All of the records must come back exactly as they were given.

====================

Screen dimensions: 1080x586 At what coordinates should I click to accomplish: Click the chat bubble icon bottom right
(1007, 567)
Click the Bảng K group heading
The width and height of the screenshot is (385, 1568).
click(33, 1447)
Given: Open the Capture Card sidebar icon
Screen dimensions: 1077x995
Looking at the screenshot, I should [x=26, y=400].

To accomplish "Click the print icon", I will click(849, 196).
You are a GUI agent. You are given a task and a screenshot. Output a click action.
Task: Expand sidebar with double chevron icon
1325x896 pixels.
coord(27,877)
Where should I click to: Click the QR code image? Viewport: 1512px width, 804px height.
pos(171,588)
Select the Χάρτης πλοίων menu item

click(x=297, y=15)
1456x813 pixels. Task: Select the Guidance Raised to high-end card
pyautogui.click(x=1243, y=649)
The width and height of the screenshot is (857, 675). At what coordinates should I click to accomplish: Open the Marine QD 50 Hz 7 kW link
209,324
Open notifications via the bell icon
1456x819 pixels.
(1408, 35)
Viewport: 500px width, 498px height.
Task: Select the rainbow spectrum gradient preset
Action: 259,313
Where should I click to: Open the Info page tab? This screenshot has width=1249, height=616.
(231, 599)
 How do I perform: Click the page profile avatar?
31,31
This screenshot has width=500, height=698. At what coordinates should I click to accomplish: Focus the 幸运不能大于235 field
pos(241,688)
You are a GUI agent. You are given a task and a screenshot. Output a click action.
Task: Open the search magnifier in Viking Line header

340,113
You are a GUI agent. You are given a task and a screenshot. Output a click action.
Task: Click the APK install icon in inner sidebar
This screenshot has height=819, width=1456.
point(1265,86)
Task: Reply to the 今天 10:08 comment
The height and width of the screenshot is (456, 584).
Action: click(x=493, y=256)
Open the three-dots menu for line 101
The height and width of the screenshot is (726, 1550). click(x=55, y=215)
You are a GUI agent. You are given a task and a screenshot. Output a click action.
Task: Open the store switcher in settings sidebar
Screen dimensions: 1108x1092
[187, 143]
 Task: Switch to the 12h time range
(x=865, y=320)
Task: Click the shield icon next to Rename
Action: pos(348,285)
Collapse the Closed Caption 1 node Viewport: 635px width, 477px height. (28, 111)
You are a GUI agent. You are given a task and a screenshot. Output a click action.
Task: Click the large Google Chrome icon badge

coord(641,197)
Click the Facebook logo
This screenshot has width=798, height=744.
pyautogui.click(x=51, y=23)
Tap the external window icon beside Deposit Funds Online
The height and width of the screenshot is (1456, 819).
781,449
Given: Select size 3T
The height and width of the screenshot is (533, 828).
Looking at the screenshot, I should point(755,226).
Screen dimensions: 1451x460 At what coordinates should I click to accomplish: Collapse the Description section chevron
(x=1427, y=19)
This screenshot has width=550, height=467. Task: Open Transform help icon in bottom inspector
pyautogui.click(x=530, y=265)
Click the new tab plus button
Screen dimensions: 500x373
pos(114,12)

====================

§ **Expected answer**
Screen dimensions: 1080x586 At what coordinates should I click to accomplish: Click the chat bubble icon bottom right
(1007, 567)
Click the Bảng K group heading
The width and height of the screenshot is (385, 1568).
click(33, 1447)
Given: Open the Capture Card sidebar icon
Screen dimensions: 1077x995
Looking at the screenshot, I should [x=26, y=400].

To accomplish "Click the print icon", I will click(849, 196).
You are a GUI agent. You are given a task and a screenshot. Output a click action.
Task: Expand sidebar with double chevron icon
1325x896 pixels.
coord(27,877)
Where should I click to: Click the QR code image? Viewport: 1512px width, 804px height.
pos(171,588)
Select the Χάρτης πλοίων menu item

click(x=297, y=15)
1456x813 pixels. Task: Select the Guidance Raised to high-end card
pyautogui.click(x=1243, y=649)
The width and height of the screenshot is (857, 675). At what coordinates should I click to accomplish: Open the Marine QD 50 Hz 7 kW link
209,324
Open notifications via the bell icon
1456x819 pixels.
(1408, 35)
Viewport: 500px width, 498px height.
Task: Select the rainbow spectrum gradient preset
Action: 259,313
Where should I click to: Open the Info page tab? This screenshot has width=1249, height=616.
(231, 599)
 How do I perform: Click the page profile avatar?
31,31
This screenshot has width=500, height=698. At what coordinates should I click to accomplish: Focus the 幸运不能大于235 field
pos(241,688)
You are a GUI agent. You are given a task and a screenshot. Output a click action.
Task: Open the search magnifier in Viking Line header

340,113
You are a GUI agent. You are given a task and a screenshot. Output a click action.
Task: Click the APK install icon in inner sidebar
This screenshot has height=819, width=1456.
point(1265,86)
Task: Reply to the 今天 10:08 comment
The height and width of the screenshot is (456, 584).
Action: click(x=493, y=256)
Open the three-dots menu for line 101
The height and width of the screenshot is (726, 1550). click(x=55, y=215)
You are a GUI agent. You are given a task and a screenshot. Output a click action.
Task: Open the store switcher in settings sidebar
Screen dimensions: 1108x1092
[187, 143]
 Task: Switch to the 12h time range
(x=865, y=320)
Task: Click the shield icon next to Rename
Action: pos(348,285)
Collapse the Closed Caption 1 node Viewport: 635px width, 477px height. (28, 111)
You are a GUI agent. You are given a task and a screenshot. Output a click action.
Task: Click the large Google Chrome icon badge

coord(641,197)
Click the Facebook logo
This screenshot has width=798, height=744.
pyautogui.click(x=51, y=23)
Tap the external window icon beside Deposit Funds Online
The height and width of the screenshot is (1456, 819).
781,449
Given: Select size 3T
The height and width of the screenshot is (533, 828).
Looking at the screenshot, I should point(755,226).
Screen dimensions: 1451x460 At what coordinates should I click to accomplish: Collapse the Description section chevron
(x=1427, y=19)
This screenshot has width=550, height=467. Task: Open Transform help icon in bottom inspector
pyautogui.click(x=530, y=265)
Click the new tab plus button
Screen dimensions: 500x373
pos(114,12)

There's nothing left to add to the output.